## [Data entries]

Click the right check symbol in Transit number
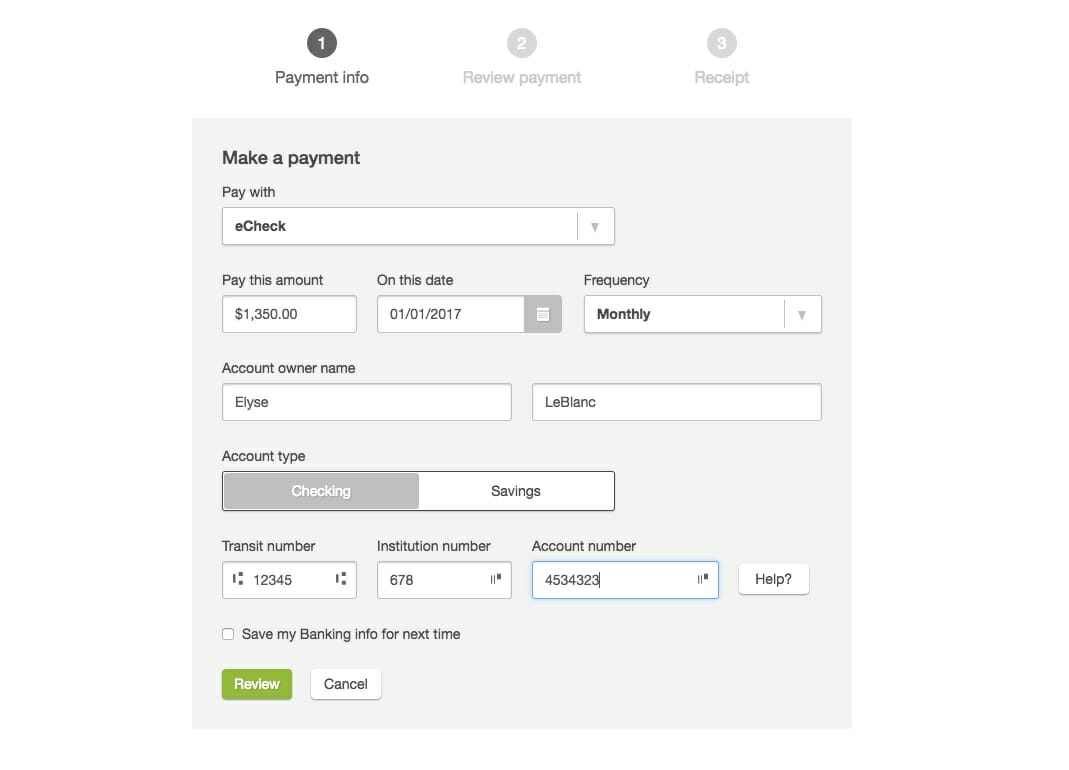 click(x=341, y=579)
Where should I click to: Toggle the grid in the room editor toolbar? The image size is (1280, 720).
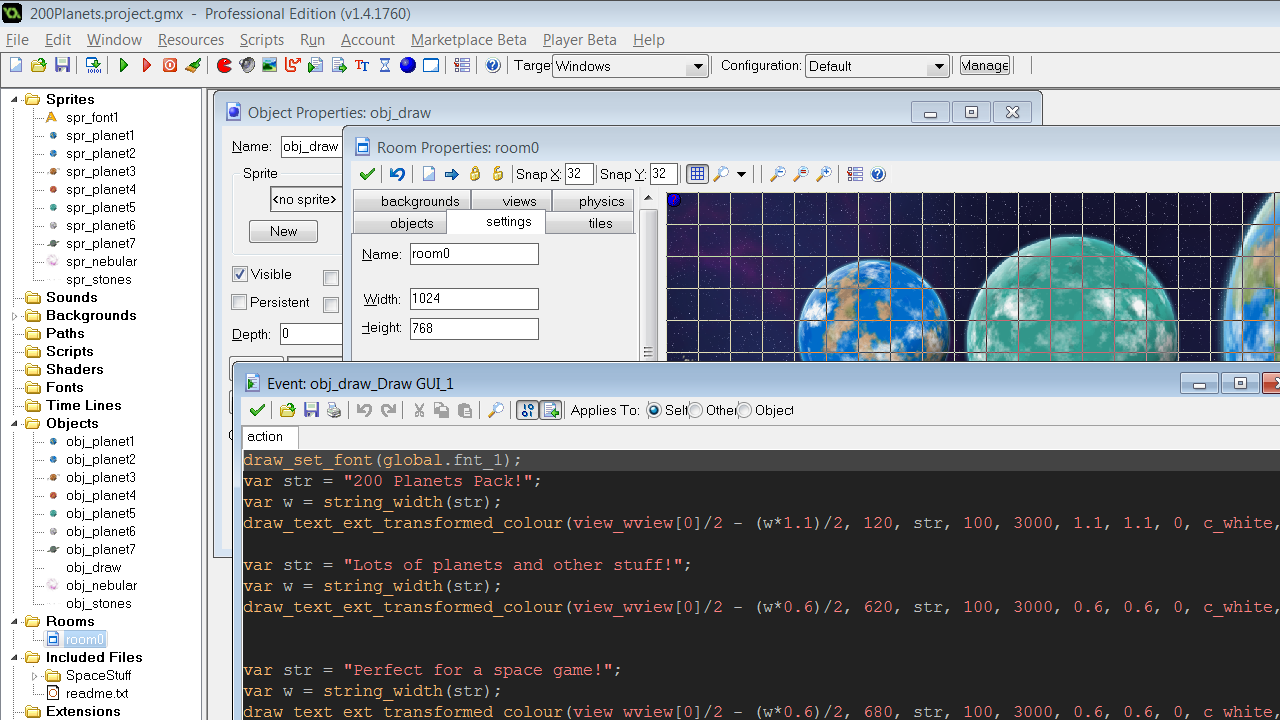[697, 173]
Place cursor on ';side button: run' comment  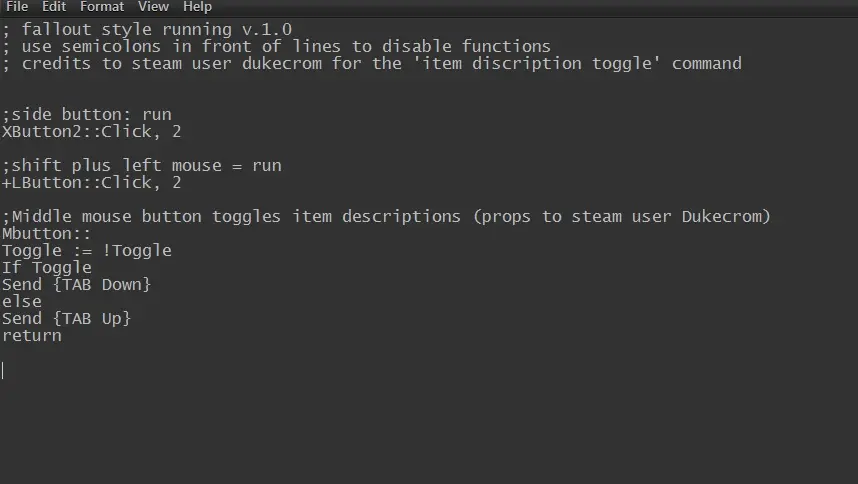[x=87, y=114]
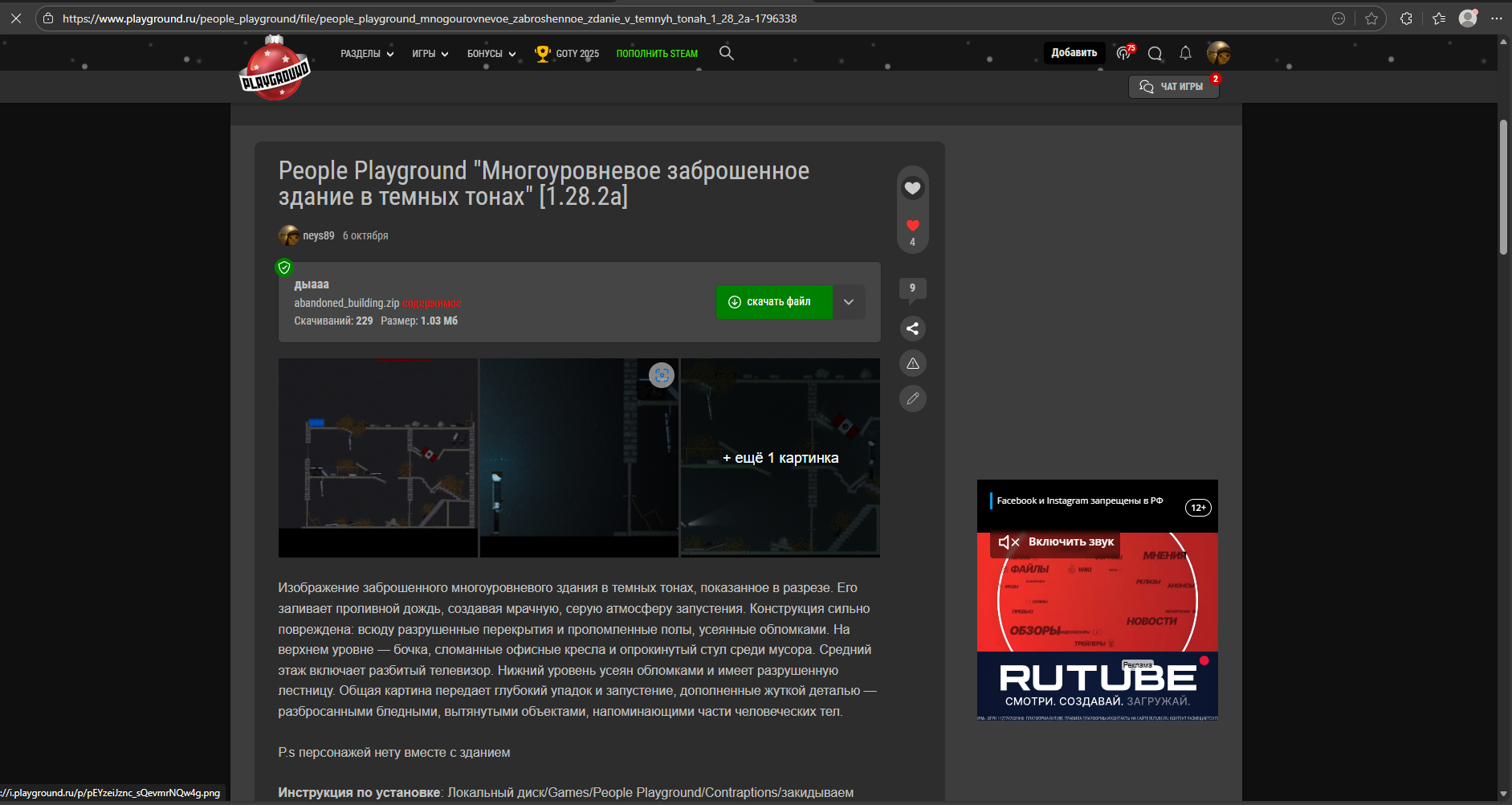Click the Добавить button
Image resolution: width=1512 pixels, height=805 pixels.
click(1074, 53)
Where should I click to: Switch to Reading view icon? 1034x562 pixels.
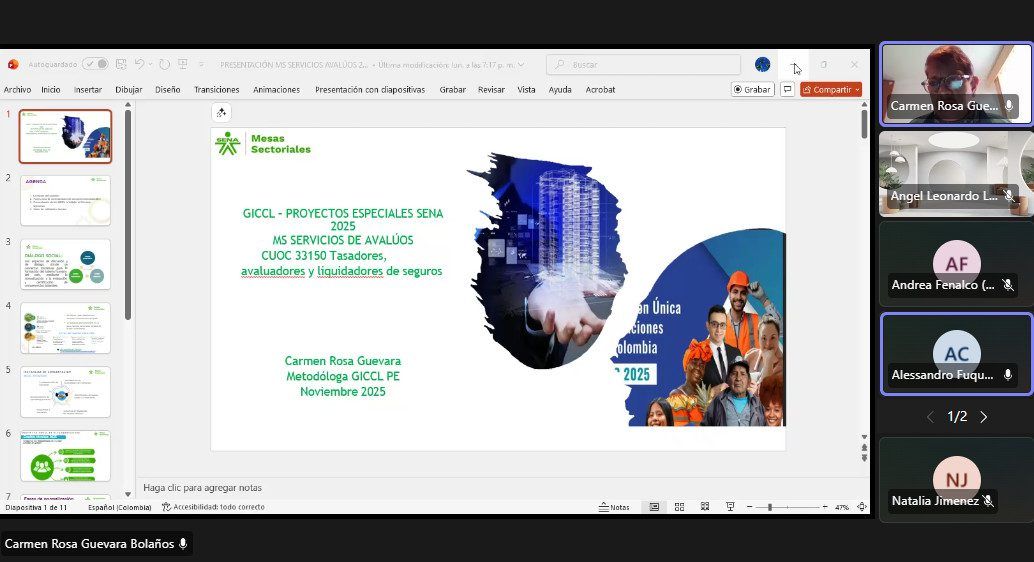[705, 507]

## [What is needed]
Look above for the line containing "Where should I click to: Switch", then retype it and each line after it to the end of the records, exactly and without pictures.

## [Response to the exercise]
Where should I click to: Switch to Reading view icon? 1034x562 pixels.
[705, 507]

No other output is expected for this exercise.